Гладышев, тяжело вздохнув, заключает меня в свои объятия и целует в висок.
– Я не знаю, что тебе сказать, малыш…
– Не надо ничего говорить, Олеж. Я сама всё знаю, – улыбнувшись сквозь слёзы, покачала я головой и отстранившись, заглянула ему в глаза. – Просто пообещай мне, что не будешь вмешиваться в судьбу Пластинина.
– Ян…
– Пожалуйста! Я очень тебя прошу. Даже если тебе это всё кажется мнительностью, суеверием и глупостью, просто сделай это ради нас, – впившись в его предплечья, сверлю настойчивым взглядом.

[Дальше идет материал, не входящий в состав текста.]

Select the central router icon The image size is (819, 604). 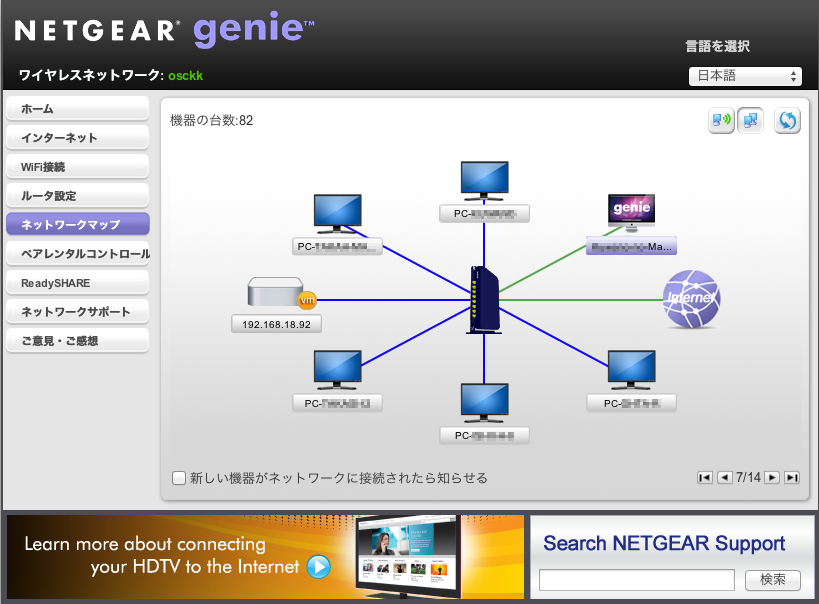click(482, 300)
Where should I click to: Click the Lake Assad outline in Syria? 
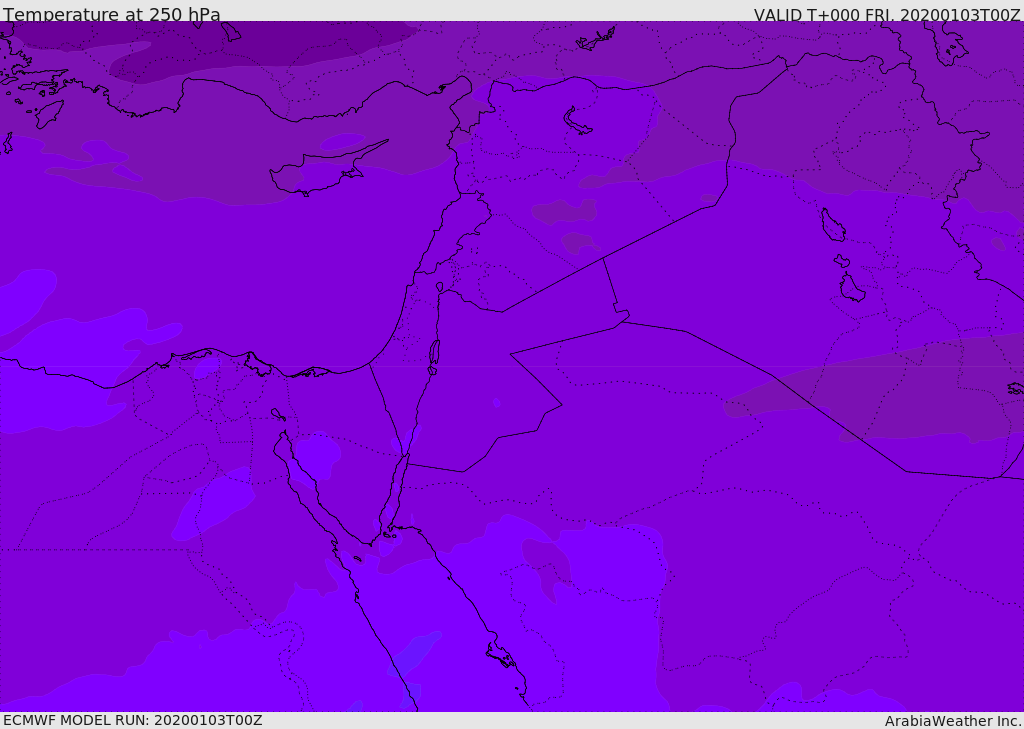[576, 122]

Гладышев собирается что-то возразить, видно, что у него на языке так и крутиться сотня доводов, но я даже слышать ничего не хочу, поэтому продолжаю наседать.

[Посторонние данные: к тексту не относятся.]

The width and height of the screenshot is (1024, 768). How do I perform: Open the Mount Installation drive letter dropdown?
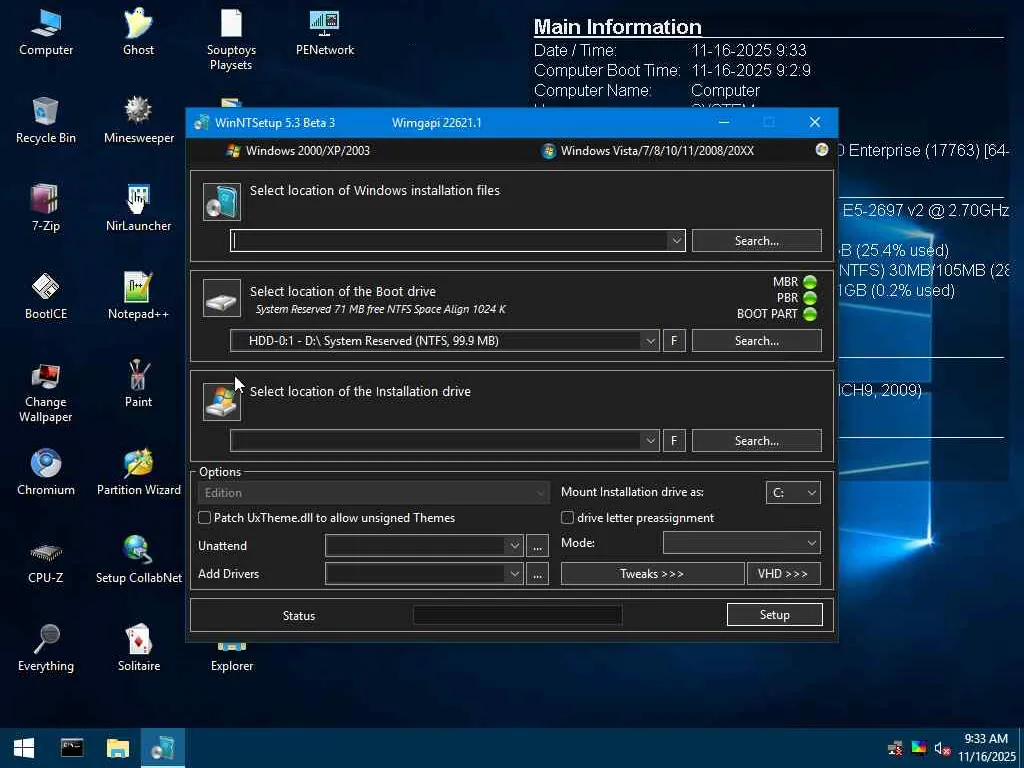(793, 492)
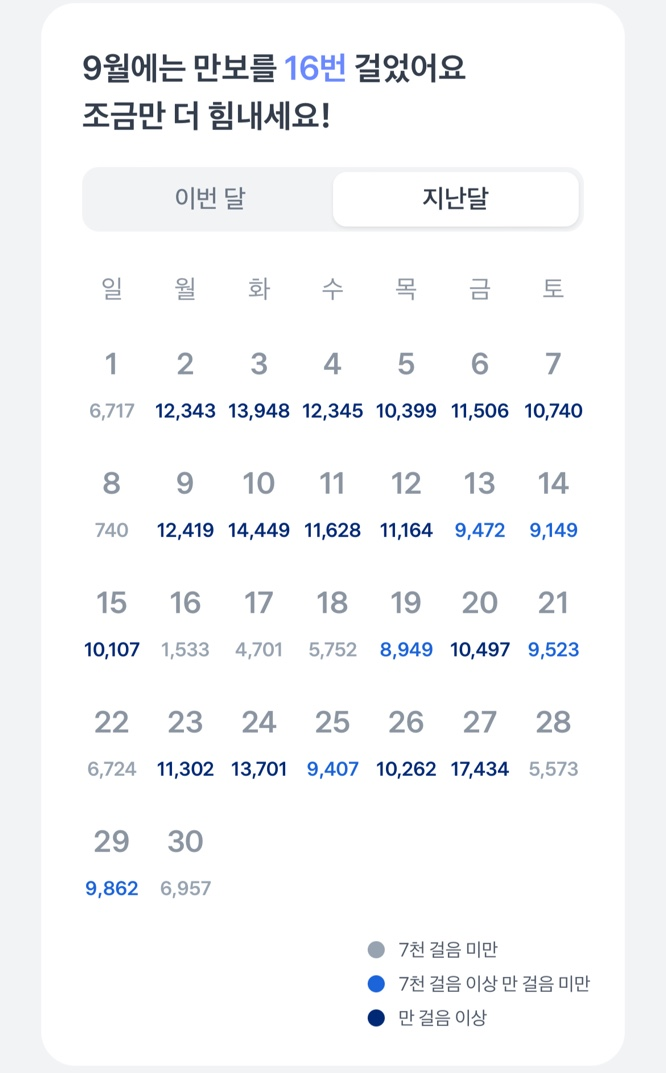Switch to the 이번 달 tab
666x1073 pixels.
(x=209, y=199)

– Знаю, что моя просьба в свете всех событий звучит дико, и меня саму ломает. Я бы с удовольствием закопала этого ублюдка на том же месте, но я больше не хочу, чтобы сын расплачивался за наши с тобой ошибки и преступления. Я этого просто не вынесу!
– Этого больше и не повториться, обещаю.
– Повториться, Олеж, и будет повторяться, пока ты не прекратишь считать себя богом и вершить людские судьбы.